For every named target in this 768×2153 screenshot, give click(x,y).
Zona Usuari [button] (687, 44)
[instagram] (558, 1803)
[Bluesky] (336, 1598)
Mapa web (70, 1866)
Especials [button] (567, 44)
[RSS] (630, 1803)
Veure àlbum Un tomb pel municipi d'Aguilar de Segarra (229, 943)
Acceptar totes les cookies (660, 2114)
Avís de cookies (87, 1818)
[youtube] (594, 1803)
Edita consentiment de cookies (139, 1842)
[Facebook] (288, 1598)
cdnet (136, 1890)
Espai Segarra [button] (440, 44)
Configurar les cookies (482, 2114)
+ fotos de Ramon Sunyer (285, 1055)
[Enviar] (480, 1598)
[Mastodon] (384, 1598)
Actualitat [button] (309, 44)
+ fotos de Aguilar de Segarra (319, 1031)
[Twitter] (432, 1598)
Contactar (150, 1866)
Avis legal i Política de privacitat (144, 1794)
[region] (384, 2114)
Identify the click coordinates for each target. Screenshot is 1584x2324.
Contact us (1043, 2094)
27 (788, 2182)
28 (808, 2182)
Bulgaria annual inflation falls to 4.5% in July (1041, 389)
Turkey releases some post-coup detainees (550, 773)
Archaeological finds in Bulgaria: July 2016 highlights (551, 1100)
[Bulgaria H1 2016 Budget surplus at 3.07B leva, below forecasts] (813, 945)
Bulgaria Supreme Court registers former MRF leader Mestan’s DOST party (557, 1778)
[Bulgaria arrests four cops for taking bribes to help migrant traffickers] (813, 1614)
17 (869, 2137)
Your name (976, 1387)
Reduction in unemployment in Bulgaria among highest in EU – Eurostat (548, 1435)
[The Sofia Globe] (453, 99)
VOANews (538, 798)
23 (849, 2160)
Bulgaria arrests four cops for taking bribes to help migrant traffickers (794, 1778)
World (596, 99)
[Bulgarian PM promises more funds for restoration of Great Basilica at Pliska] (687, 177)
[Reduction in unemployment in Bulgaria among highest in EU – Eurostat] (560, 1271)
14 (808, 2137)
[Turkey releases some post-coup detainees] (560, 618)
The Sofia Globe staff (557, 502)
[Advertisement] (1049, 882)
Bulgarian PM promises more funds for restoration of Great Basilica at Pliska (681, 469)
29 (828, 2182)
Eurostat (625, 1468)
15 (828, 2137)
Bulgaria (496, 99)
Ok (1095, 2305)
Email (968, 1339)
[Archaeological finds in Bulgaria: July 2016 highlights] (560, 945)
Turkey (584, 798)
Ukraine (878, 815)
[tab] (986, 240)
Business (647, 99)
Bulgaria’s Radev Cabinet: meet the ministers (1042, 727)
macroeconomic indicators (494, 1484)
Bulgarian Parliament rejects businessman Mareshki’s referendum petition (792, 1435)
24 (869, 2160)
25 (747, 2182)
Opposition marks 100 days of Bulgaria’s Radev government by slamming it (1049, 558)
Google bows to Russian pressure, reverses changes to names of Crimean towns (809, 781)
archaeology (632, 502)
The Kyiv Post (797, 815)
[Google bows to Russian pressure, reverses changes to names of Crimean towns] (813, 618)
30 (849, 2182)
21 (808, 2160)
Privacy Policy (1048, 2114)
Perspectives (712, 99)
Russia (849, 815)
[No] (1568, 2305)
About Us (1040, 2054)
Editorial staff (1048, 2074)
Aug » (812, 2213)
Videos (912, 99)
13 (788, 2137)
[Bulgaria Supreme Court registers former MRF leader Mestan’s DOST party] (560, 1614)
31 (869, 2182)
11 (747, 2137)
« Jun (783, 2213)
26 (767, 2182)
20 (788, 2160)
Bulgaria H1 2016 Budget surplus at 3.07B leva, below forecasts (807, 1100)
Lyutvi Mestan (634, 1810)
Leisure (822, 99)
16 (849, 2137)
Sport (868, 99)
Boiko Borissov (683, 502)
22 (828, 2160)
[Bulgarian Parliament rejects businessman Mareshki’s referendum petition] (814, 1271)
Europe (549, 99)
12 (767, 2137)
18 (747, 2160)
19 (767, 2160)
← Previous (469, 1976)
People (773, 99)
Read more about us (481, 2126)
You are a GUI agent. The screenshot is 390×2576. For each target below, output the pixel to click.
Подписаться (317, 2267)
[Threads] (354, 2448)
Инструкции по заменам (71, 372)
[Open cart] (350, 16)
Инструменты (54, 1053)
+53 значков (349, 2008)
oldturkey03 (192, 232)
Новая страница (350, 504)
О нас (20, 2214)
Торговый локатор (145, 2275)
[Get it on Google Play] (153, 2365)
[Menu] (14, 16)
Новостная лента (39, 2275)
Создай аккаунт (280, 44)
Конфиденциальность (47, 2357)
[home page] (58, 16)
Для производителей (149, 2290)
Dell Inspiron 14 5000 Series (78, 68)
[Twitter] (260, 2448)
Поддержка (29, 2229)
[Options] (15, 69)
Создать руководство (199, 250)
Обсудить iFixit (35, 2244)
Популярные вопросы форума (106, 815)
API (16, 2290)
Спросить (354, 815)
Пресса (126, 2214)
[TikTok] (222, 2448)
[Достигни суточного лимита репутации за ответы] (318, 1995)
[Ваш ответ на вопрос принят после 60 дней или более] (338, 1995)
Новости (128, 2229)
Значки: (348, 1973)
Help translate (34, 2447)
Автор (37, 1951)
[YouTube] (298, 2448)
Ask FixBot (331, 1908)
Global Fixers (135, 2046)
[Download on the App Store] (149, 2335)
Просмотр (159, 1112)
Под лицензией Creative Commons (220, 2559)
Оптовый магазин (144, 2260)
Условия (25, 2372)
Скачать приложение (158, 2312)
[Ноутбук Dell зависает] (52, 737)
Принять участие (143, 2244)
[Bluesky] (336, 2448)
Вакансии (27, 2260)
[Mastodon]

──────────────────────────────

• [WHAT YOU WILL DO]:
Return each line above where the word "leader" shows up.

• [RESPONSE TO THE TASK]:
Bulgaria Supreme Court registers former MRF leader Mestan’s DOST party (557, 1778)
[Bulgaria Supreme Court registers former MRF leader Mestan’s DOST party] (560, 1614)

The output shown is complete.